The first thing I did was put the metronome on verrrry slow… (well, the first thing I did was put the metronome ‘at speed’ and crash into a figurative brick wall, but I’m trying to talk about what worked not what didn’t
) and played my tune to the metronome DAA-da-da-da DAA-da-da-da, etc.
I got lost before I finished the first bar, but went back to the start and tried again, and made it through the second bar before getting scrambled, and the third time the castle fell over and -then- sank into the swamp… err.
Any-way, playing with a metronome in this fashion is really quite painful, it is true, but it doesn’t last long, because step two is to shut the *#!?! thing off and tap your foot as steadily as possible, and play to that (and try not to tap your foot to your playing, play to the tapping of your foot… and try not to stretch the notes to make sure the high note falls on the beat… not all accented notes are high notes… and whatever your personal mental pitfalls might be…)
Once you can play (mind you, at half or one-third speed) either with a metronome or a foot, then you get to combine the two, tapping the foot to the metronome until -that’s- in sync and then playing to the tapping of the foot. If you try to tap your foot to the metronome and play to the metronome, you’ll both scramble your brains and teach yourself a bad habit… the foot moves to the beat, the music follows the foot…
Hmmm. I think I probably spent quite a time between less successful ventures just playing alternating notes to the beat and other rather hypnotic praticisms as they struck me.
Anyway, I will reiterate that I was literally incapable of clapping in time with a beat, always slipping off-time from the crowd, and I’m now, I think, reasonably strong rhythmically. Not great, mind… if I picked up a bodhran, I’d probably get lynched, but I can play in groups without getting lost and lead groups without losing people, and when I’m doing really well I get people tapping their foot to my playing and they can keep doing it at a steady rhythm and be on the beats… (these are the real tests, of course… if it -sounds- rhythmic to the ‘audience’ and ‘other players’ (if there’s a distinction between these even…) then it’s rhythmic.)

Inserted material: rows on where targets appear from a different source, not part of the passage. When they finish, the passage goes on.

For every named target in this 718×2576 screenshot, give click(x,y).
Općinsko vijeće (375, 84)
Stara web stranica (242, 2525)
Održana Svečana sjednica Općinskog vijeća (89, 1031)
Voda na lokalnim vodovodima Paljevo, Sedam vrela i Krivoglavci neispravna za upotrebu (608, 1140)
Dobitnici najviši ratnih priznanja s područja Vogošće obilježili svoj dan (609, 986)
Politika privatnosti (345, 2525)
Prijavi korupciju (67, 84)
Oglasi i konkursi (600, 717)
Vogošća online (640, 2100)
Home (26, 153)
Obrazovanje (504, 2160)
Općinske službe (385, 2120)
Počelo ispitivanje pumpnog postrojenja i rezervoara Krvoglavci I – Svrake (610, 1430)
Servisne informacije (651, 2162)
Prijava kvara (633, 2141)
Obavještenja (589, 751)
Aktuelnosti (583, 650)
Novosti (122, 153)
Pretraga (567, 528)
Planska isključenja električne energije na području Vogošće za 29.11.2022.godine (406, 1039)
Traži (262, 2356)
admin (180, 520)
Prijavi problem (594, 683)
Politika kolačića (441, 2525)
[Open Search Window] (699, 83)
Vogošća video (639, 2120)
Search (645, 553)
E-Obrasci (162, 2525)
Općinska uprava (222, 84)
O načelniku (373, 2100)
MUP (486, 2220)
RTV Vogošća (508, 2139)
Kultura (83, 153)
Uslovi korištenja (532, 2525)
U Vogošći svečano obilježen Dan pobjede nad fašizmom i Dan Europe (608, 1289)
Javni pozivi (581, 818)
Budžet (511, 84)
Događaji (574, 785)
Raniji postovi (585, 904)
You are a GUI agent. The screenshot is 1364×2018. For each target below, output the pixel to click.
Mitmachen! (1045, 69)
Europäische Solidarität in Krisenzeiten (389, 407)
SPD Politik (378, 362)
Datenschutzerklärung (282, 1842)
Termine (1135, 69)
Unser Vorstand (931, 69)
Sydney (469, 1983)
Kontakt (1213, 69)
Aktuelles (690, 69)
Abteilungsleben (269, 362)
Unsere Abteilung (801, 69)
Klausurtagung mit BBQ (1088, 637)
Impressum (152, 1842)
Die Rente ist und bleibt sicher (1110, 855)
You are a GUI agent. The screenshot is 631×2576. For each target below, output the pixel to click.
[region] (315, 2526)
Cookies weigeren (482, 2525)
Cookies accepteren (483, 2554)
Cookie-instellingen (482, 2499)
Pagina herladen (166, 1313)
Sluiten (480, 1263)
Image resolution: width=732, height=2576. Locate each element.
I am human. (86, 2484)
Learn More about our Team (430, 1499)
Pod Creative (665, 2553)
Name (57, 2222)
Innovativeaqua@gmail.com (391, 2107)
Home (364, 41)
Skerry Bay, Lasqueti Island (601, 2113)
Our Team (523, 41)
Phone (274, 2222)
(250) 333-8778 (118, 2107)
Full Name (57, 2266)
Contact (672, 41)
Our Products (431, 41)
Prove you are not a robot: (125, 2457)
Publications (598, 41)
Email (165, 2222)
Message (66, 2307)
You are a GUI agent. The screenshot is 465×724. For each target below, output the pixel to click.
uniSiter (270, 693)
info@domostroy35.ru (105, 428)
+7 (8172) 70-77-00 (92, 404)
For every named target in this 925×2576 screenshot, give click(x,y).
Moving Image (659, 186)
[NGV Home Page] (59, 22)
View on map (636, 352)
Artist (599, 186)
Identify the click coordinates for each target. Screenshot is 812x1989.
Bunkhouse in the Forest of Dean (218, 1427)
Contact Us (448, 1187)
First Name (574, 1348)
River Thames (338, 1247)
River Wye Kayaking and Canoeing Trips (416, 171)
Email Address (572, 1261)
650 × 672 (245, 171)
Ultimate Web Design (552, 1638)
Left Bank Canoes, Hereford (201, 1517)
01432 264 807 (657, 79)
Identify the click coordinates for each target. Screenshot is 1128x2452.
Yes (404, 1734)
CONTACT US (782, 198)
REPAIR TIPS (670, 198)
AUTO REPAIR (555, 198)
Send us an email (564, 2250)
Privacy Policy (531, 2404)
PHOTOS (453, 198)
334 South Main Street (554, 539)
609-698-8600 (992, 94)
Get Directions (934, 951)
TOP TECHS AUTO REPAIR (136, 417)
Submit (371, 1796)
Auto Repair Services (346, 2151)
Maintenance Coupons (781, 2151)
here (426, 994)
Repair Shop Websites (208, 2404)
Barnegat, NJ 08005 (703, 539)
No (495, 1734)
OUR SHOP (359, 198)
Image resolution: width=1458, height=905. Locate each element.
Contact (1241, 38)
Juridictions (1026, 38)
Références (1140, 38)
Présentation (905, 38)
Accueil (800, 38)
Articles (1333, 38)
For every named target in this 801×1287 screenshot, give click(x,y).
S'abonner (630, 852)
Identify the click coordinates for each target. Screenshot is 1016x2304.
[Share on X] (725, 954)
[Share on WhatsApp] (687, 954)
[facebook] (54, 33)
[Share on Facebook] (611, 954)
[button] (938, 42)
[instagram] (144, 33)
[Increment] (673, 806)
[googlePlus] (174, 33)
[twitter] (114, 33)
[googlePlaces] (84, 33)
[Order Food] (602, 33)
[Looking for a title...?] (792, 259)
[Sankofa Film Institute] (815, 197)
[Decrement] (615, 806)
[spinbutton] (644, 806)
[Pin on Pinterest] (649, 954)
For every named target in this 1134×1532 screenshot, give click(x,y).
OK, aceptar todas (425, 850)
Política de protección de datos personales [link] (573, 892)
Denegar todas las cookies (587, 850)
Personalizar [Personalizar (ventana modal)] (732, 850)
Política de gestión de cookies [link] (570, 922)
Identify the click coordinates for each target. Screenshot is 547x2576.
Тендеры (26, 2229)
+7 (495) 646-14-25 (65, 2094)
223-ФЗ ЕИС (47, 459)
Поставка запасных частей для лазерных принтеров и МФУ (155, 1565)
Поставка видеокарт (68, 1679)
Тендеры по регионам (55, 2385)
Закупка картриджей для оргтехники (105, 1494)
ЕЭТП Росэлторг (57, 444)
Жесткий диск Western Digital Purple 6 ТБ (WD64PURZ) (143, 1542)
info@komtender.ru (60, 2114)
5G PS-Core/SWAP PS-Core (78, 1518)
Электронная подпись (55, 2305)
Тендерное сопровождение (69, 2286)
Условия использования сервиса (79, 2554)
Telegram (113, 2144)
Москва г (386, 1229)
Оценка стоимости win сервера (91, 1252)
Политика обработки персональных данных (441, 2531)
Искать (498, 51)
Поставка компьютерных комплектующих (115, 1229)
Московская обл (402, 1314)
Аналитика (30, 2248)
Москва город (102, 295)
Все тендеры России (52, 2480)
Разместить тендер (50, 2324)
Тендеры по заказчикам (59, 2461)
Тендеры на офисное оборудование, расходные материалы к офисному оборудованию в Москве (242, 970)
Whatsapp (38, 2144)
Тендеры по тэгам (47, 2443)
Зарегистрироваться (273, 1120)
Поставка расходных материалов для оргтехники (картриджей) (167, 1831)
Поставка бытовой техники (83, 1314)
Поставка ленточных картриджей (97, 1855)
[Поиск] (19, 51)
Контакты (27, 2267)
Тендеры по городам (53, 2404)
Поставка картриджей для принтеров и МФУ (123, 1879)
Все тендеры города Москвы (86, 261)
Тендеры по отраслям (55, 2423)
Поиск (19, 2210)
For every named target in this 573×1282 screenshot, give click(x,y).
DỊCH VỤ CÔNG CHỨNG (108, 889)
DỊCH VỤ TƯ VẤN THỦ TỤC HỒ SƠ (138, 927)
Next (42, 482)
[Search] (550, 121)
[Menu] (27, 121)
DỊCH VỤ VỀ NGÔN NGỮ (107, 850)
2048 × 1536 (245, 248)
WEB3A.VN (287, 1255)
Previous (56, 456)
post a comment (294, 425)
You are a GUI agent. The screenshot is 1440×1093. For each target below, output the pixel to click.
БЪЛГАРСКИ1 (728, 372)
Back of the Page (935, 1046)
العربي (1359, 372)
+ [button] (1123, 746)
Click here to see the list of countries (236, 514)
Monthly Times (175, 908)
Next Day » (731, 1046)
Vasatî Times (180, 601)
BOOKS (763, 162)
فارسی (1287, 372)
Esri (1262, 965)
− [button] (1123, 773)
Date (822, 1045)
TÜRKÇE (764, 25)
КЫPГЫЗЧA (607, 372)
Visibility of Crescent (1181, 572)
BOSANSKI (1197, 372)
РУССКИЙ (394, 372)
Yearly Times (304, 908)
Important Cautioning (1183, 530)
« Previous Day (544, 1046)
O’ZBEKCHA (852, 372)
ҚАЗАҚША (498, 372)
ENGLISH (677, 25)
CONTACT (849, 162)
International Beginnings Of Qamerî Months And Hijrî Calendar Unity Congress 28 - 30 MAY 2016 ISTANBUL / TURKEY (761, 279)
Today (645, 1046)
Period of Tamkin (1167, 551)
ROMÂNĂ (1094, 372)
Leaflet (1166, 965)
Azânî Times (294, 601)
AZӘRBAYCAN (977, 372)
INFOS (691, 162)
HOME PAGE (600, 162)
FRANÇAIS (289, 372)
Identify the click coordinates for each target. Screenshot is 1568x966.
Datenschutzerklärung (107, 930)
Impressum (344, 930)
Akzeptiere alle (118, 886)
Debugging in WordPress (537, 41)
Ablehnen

And yes, I have a lot of opinions for someone whose been playing for less than a year, but I swear, it’s not that hard to learn! All you have to do is play for hours every day and let all your other hobbies slide into oblivion… I’m not obsessed, I swear! ![]()
–Chris
I have a friend in reenacting whose son plays the tuba in a marching band. The kid plays well, and right with the rest of the band, but can’t march in step while he’s doing it to save his soul. I don’t know how he manages that, but he does.
Thankyou all for your advice, kind words of encouragement and for your patience! I will try each of the ideas suggested and see which one/ones works for me. I don’t have a lot of time to practise everyday, but I do squeeze the odd ten minutes in here and there. By the way…I am 17 years old, is that too old to start playing? I hope not!
By the way…I am 17 years old, is that too old to start playing? I hope not!
You’ve got an edge over most of us…
I’m 17 and I just started playing less than a year ago.
I’m not very good, but that’s not what you asked. ![]()
Oh, cool, so it’s fairly doable then to start around about now? I was just a little worried because a lot of things require people to start when they’re very young…like four years old or something. Not to say that I’m old..I’m quite young..
I’ll shut up now!
On 2002-06-15 08:55, Tiny Jessi wrote:
By the way…I am 17 years old, is that too old to start playing?
Oh, PLEASE!!! Mary
[ This Message was edited by: Whistlin’Dixie on 2002-06-15 11:07 ]
17 huh. I guess you won’t be Sheabeening pubs for a couple of years yet, lol. From the above humor you probably get that you aren’t over the hill entirely relative to this crowd. The nice thing about the pennywhistle is that you don’t have a lot of social pressure to be good at it. Which means you can enjoy it more and probably acutally get good because there is no pressure. As for getting the beat listening to music at every opportunity either recorded or especially live.